Cuando todos pasaron, los guardias de Yasammez dieron media vuelta para defender la entrada. Los xixianos se habían reagrupado para perseguirlos.
—No podemos permitir que nos sigan —clamó la voz de Saqri en el cráneo de Barrick—. Pie Martillo, amigo mío, ¿estás malherido?
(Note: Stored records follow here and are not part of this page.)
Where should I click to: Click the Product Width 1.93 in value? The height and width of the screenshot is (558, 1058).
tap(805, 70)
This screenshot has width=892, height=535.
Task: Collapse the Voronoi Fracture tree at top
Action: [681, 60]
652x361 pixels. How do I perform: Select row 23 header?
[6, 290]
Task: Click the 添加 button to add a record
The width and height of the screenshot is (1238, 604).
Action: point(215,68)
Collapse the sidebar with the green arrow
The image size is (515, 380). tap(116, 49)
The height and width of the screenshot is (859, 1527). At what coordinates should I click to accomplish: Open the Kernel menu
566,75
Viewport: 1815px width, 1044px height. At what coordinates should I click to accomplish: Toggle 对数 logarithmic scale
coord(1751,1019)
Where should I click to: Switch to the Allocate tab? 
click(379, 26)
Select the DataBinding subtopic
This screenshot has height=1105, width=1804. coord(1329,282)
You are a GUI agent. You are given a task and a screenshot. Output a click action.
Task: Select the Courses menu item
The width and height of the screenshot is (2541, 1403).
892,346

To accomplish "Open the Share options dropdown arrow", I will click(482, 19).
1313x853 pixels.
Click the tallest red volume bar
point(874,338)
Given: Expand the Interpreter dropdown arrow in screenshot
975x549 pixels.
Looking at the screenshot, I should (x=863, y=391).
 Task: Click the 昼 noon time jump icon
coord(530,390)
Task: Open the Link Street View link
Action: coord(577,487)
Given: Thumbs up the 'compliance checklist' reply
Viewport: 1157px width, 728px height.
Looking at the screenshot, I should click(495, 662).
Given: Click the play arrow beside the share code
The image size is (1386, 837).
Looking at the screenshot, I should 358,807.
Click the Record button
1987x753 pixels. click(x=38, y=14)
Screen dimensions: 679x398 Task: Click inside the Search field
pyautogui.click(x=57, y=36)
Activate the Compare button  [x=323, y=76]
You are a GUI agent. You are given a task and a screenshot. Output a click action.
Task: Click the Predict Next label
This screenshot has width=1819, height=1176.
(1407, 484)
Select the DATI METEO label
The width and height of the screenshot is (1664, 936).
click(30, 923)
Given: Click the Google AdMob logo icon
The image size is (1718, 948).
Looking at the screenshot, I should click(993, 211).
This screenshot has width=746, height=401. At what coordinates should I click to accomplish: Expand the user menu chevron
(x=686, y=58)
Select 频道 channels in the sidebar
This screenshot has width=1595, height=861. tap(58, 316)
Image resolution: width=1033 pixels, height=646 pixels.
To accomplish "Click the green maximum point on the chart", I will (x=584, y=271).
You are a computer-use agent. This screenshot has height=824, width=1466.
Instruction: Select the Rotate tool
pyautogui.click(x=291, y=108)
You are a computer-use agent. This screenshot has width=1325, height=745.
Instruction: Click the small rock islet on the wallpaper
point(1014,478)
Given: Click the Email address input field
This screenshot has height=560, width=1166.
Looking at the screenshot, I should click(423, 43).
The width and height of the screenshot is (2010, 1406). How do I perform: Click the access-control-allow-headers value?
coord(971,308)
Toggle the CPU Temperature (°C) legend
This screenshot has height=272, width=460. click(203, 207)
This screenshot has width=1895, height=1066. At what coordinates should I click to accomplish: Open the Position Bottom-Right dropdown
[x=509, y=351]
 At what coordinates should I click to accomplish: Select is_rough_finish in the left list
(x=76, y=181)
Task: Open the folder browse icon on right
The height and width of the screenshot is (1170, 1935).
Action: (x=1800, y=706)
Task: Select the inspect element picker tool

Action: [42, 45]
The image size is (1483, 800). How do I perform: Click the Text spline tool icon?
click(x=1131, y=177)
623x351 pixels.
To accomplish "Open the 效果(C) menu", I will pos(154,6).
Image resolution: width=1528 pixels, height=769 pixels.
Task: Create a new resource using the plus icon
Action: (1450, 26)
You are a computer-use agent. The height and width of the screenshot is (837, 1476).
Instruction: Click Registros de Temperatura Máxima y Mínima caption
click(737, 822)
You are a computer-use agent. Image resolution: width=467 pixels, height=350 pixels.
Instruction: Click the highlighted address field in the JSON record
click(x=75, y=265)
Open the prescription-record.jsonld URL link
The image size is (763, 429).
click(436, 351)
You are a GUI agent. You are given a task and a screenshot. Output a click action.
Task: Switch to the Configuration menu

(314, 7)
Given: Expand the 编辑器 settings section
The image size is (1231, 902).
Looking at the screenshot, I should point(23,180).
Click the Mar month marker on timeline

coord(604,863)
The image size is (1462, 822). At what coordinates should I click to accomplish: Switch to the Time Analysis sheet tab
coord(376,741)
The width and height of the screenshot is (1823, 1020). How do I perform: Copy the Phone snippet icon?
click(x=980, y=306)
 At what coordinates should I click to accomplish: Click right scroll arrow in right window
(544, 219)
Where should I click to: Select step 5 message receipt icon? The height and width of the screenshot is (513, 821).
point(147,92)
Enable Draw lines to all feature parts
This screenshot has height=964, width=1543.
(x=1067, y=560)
El gigante avanzó unos pasos, obligando a otros a aplastarse contra las paredes del corredor. El borde de su gran escudo estaba mellado, igual que su yelmo, pero sus ojos aún relucían bajo la visera. Su piel áspera estaba manchada por la sangre de una docena de heridas profundas.
—Estoy bien, mi reina.
—Tú y los tuyos debéis defender este pasaje. No podremos cumplir nuestra tarea si los sureños nos persiguen. Necesito tiempo, Pie Martillo, príncipe de las profundidades.
—Hija de la Primera Flor, mis hijos y yo te daremos todo el tiempo que nuestro último aliento pueda comprar —dijo él—. ¡Venid, profundos! —bramó, y varios ettins se le unieron, Raspacanto y media docena más; en un instante reemplazaron a los guardias de Yasammez, y sus grandes cuerpos llenaron el túnel como rocas de un antiguo alud—. Idos, ya —tronó Pie Martillo, y sus pensamientos eran tan profundos y fuertes que Barrick sintió una sacudida en la cabeza.
Saqri dio media vuelta. Tenía los ojos secos.
—Adelante —ordenó al resto.
Barrick miró a los ettins. Pie Martillo afilaba su gran hacha contra una piedra. Vio a Barrick y alzó un grueso dedo para saludarlo.
—Mantén a la reina con vida todo el tiempo que puedas, hombre niño —bramó el gigante—. ¡Que nuestra muerte no sea en vano!
Barrick dio media vuelta para seguir al resto de los qar a las calientes profundidades.